Further, a few colleagues had told me how much they’d enjoyed seeing the film. In particular, one colleague, incidentally a lesbian, who had told me she was expecting some kind of “coming out film” but that it was more than that. “Almost an art film”, she went on to say, describing the non-linear way in which the story was told.
“On paper, I should have really liked the film”, I’ve thought to myself several times in the hours since seeing it, but for some reason it just didn’t “work” for me.
That said, there were moments in the film when I was genuinely moved. There were times when I felt genuinely sad, and even cried, as I watched the film. The sadness tended to revolve around particular scenes and themes around relationships and death.
I thought the performance by Christopher Plummer was brilliant. He was completely believable. I also thought the role of the mother was an interesting one. Although somewhat of a character on the periphery to the plot in some ways, and almost a cliche at points in the film, I genuinely had the sense of her as a rounded, complex human being.

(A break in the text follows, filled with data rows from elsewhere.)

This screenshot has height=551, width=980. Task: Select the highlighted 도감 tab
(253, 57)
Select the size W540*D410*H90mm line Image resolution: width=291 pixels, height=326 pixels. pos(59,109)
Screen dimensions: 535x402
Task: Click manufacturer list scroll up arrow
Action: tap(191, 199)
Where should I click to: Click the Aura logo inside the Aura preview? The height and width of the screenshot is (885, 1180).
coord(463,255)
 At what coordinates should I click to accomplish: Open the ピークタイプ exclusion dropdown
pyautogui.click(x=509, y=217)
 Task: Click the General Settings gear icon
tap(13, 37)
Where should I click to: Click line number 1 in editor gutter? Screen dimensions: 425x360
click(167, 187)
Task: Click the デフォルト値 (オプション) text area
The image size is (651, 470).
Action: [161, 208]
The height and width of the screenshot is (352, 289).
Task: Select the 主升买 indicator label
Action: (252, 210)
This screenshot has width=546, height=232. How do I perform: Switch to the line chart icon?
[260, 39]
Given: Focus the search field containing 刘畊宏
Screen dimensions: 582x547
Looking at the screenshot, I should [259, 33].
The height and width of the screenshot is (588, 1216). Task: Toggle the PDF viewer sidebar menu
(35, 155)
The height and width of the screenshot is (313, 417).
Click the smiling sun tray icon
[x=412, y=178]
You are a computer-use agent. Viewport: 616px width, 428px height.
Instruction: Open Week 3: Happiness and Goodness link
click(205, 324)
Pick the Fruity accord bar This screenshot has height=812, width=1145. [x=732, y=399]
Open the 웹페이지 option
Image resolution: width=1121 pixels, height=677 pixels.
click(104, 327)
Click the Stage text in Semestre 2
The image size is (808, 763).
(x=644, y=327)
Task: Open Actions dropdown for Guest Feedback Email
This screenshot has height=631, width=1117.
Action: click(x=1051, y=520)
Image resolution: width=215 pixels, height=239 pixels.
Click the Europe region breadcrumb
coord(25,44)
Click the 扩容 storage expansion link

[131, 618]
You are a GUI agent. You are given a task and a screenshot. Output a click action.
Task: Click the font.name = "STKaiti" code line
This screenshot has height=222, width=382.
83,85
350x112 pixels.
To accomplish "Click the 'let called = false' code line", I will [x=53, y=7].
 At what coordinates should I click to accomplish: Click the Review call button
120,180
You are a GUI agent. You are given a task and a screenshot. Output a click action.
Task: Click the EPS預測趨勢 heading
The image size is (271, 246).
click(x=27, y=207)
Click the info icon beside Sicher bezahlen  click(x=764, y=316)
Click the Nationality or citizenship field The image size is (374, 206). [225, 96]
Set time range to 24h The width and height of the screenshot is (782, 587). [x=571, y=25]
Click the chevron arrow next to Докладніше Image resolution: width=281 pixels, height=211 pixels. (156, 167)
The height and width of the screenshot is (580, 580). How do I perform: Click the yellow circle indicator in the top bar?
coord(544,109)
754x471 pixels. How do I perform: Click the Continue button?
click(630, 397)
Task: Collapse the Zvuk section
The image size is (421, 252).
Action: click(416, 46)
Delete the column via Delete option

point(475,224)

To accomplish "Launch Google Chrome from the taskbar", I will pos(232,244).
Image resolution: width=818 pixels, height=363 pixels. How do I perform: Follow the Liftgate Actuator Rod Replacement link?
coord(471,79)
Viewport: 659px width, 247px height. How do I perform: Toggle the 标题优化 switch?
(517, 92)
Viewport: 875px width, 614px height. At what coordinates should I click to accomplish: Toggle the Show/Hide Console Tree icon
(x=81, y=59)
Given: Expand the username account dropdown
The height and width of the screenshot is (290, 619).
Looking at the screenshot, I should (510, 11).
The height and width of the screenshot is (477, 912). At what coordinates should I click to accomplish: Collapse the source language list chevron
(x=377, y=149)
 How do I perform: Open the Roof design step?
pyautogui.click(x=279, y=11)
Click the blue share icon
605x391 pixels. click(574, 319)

Sadly, I think the problem was with Ewan. The conclusion I’ve come to about why I liked, but didn’t love the film, was a feeling that he was holding back. Although I totally understand that he was portraying someone in the midst of deep grief, trying to make sense of his life, and trying to find a way forward, I just didn’t believe him.
Further, I didn’t quite understand why he was the central character in the film, as I thought both the father and the mother had more interesting stories to be told and understood. As a character, I thought his reaction to the death of his mother, the coming out story of his father, and the death of his father, was sadly, rather somewhat intellectual. Although he cried at one point during the film, I just didn’t quite “believe” his reactions.
The film explored some complex issues. In particular, the differences (and similarities) between love and relationships between the parents and the son which were interesting. There’s a wonderful line about how the parents just got on with life, whereas he had time to “indulge himself” in sadness. But at the end of the day, I was left feeling “get over it, Ewan”.
I’d like to see the film made again from the perspective of the relationship between the mother and the father. I think theirs was a more interesting story to tell and to be understood. In particular, how they went into a relationship and a marriage knowing the husband was gay, and yet managed to stay married for 44 years. I think it’s a far more complex story than a simple “marriage of convenience” or a “marriage of the 50s”.
That it was, instead, the response of the son to the story, a character who I didn’t really care much about, was probably the reason why I liked, but didn’t love the film. “Stop being so selfishly indulgent”, I kept thinking to myself of the character played by Ewan.